Many people among our customers in Ashbourne, Ratoath, Meath and surrounding counties have fully adopted the tablet technology in recent years, but due to the fact that they need to create documents they also carry around a laptop. Many tech providers are looking to solve this problem. It will be interesting from the point of PC repairs and PC maintenance to see how durable these devices are.
HP is preparing to introduce its Slatebook x2 in August, a hybrid tablet device that docks onto a detachable keyboard base to appear like a standard laptop. The base houses a built-in mousepad that supports Android gestures such as swipe, pinch and zoom. With its extra battery pack to extend use between charges, the base serves as a counterweight against the heavier tablet screen. The device can essentially be used as a tablet, but with laptop productivity.

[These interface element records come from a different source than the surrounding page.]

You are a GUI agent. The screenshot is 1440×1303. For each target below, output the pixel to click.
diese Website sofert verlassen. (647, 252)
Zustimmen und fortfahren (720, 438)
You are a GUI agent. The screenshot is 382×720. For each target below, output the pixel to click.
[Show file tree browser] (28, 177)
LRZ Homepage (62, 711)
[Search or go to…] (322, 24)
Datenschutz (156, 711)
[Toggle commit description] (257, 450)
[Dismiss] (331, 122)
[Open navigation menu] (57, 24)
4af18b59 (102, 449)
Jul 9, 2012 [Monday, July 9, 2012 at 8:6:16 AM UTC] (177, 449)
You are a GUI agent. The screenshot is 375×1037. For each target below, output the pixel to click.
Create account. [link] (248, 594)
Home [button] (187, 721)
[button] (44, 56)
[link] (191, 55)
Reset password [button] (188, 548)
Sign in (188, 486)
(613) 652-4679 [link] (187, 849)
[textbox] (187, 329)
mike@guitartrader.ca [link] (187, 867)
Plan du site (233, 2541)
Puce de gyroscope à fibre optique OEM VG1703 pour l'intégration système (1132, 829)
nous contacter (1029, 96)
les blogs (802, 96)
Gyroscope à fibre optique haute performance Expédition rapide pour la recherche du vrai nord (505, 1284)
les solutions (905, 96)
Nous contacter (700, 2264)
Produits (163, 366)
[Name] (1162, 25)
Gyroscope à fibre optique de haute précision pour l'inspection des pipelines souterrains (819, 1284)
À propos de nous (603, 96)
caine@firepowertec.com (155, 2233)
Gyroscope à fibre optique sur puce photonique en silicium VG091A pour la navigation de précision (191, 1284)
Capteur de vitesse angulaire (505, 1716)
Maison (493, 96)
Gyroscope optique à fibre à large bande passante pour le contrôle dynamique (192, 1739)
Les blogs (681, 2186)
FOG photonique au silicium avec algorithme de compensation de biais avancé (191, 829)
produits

Like similar Samsung devices, the HP device is another slant on the popular ASUS Transformer pad series. ASUS also offer tablets that dock onto full QWERTY keyboards with SD card slots and USBs, and which greatly extend battery life. Docking on to the base does not impinge on the touchscreen functionality.
Analysts have suggested, however, that Samsung might just be jumping the gun with a conventional clamshell laptop running Android. Samsung are eager to be among the first movers in the Android laptop segment, but Google has been forced to delay release of the next-gen Android 5 operating system. (Android 5 is meant to bridge the gap between phones and laptops.) So Samsung may attempt to run the new laptop on Android 4x Jelly Bean or similar, an OS created to unify tablet and smartphone formats. Critics say the new device might have issues, as the current Android OS is not well supported for laptops.
Another factor is that Google will now have two competing operating systems in the market—Android and the Chrome OS. Will Google allow two competing in-house operating systems to confuse their potential customers, or will they choose to kill off one of them?
Whatever the case, its fans are heralding the day when Android will become the OS of choice for laptops. While online critics and tech writers have mostly come up on Windows or Apple operating systems, a whole new generation of young users have grown up on phones running Android systems. Young business people often carry out a great deal of their transactions on a smartphone or tablet, and when scaling up their business, will look for Android-enabled laptops that sync with their phone.
The Android laptop is coming—it’s just a matter of when. Whether Samsung are striking at the right moment remains to be seen.